After passing a small wooden structure, we followed trail #73 up and down small hills, through beautiful pine forests, and within ~1 km, we had our first view of Lac Philippe with the trail entirely to ourselves. The trail took us along the western side of the lake for another 2-2.5 km, including some small sections where whomever had broken trail for us walked straight on to the lake.
Meandering along trail #73 toward Lac Philippe. (PC: D. Herscovitch)

It's clearly a popular summer destination; "beach closed for the season" signs stuck out of the snow in multiple spots along the route. Lifeguard chairs stood lonely and blanketed in white, some picnic tables were piled up under trees, and canoe racks sat empty. It was almost a bit eerie, but also beautiful, and fun to imagine how it might look during the summer season.

Walking along Lac Philippe on a nearly perfect winter day. (PC: D. Herscovitch)

We continued on along the lake toward a series of four season tent sites, looking for a junction between trail #73 and #74. Though we likely could've made the full 12.7 km loop and done the entirety of trail #73, with headlamps handy, we knew we still had some travel to do, had to check into our AirBnb, and wanted to find a nice spot for dinner in Ottawa. Signage was impossible to miss, and before we knew it, we'd reached the junction and turned right to continue on trail #74.

There were multiple "beach closed" signs, but with snow everywhere, it's hard to imagine swimming in the same spot!

The route back to the parking lot along trail #74 was a mix of wide open forest road looking terrain at first. We crossed trail #50, a large cross country ski trail, found ourselves back in the woods, and then at a junction with trail #75, another snowshoe trail that goes past Lac Renaud and to Lac Taylor.

The trail #74 and #73 junction.  Signs were super easy to follow and impossible to miss!

We turned right to stay on trail #73, and quickly found ourselves on a much narrower path, winding through woods and up and down steep, short hills. It was beautiful and quiet, though we did see a number of other snowshoers on that section. We crossed another cross country ski trail, #51, and found ourselves back at the parking lot ~0.5km later.

Our route, which we did clockwise, in orange, just about 7.0km. 

Overall, it was a short, but perfect introduction to a beautiful park. I was super impressed with the signage; any time there was a hint of a junction, a sign post indicated distances to various landmarks and waypoints, and though we didn't have a paper map, a photo of the map posted in the parking lot was plenty to get us where we needed to go.
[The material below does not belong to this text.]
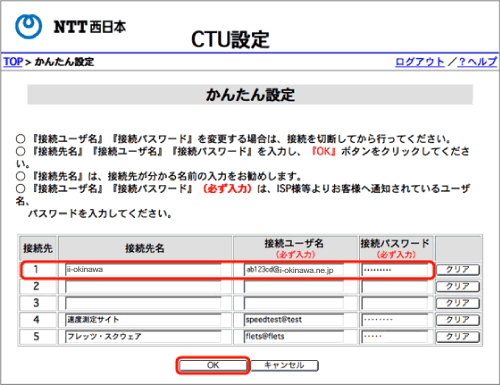Open the ?ヘルプ help link
The image size is (500, 385).
pos(477,62)
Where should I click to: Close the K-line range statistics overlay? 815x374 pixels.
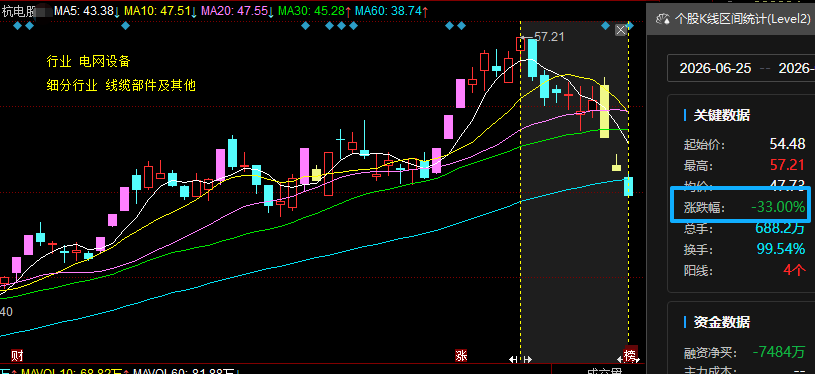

It's clearly a popular place to visit, and in hindsight, I'd likely have gotten us there earlier to avoid a potentially full parking lot, and to give us a chance to do the whole loop around the lake. Guess we'll have to go back!

Have you been to Gatineau Park, and/or this part of the park? I'd love to hear from folks who've been there in any season, if you've done this route, and if you have other favorite places a visitor might want to know about!